Il ragazzo cominciò a salire e scendere le scalinate del palazzo, tenendo sempre gli occhi fissi sul cucchiaino. Trascorse le due ore, tornò al cospetto del Saggio.

– Allora – domandò il Saggio – hai visto gli arazzi della Persia che si trovano nella mia sala da pranzo? Hai visto il giardino che il Maestro dei Giardinieri ha impiegato dieci anni a creare? Hai notato le belle pergamene della mia biblioteca?

Il ragazzo, vergognandosi, confessò di non avere visto nulla. La sua unica preoccupazione era non rovesciare le gocce di olio che il Saggio gli aveva affidato.

– Allora torna indietro e conosci le meraviglie del mio mondo - disse il Saggio. – Non puoi confidare in un uomo se non conosci la sua casa.

Adesso piú tranquillo, il ragazzo prese il cucchiaino e tornò a passeggiare per il palazzo, questa volta prestando attenzione a tutte le opere d’arte che pendevano dal soffitto e dalle pareti. Ammirò i giardini, le montagne circostanti, la delicatezza dei fiori, la raffinatezza con cui ogni opera d’arte era collocata al giusto posto.
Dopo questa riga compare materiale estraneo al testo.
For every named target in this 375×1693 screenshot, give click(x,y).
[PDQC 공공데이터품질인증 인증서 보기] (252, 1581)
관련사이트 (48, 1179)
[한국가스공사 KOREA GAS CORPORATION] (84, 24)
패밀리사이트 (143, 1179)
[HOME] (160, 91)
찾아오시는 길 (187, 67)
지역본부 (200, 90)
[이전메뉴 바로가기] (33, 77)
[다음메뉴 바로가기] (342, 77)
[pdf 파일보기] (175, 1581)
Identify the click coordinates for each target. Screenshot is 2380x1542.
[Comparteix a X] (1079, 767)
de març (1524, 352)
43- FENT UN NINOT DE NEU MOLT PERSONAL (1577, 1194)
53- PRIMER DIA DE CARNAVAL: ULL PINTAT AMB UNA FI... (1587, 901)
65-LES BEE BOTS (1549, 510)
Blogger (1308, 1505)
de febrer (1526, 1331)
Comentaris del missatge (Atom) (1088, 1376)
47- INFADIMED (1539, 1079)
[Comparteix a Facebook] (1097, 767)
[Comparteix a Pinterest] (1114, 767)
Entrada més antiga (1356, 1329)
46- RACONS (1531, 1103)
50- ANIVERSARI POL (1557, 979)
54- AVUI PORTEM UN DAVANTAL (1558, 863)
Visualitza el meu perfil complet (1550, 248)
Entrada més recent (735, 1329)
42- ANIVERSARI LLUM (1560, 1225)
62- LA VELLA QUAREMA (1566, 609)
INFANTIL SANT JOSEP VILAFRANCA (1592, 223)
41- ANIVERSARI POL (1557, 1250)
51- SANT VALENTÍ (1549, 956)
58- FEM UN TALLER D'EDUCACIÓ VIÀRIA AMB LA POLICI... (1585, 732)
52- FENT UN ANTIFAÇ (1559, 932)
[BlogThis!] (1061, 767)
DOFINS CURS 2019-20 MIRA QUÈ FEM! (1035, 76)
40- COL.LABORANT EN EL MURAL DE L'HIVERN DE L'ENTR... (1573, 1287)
Di ritorno al cospetto del Saggio, riferí dettagliatamente tutto ciò che aveva visto.

– Ma dove sono le due gocce di olio che ti ho affidato? – domandò il Saggio.

Guardando il cucchiaino, il ragazzo si rese conto che le aveva versate.

– Ebbene, questo è l’unico consiglio che ho da darti – disse il piú Saggio dei Saggi. – Il segreto della felicità sta nel guardare tutte le meraviglie del mondo e non dimenticarsi mai delle due gocce di olio nel cucchiaino.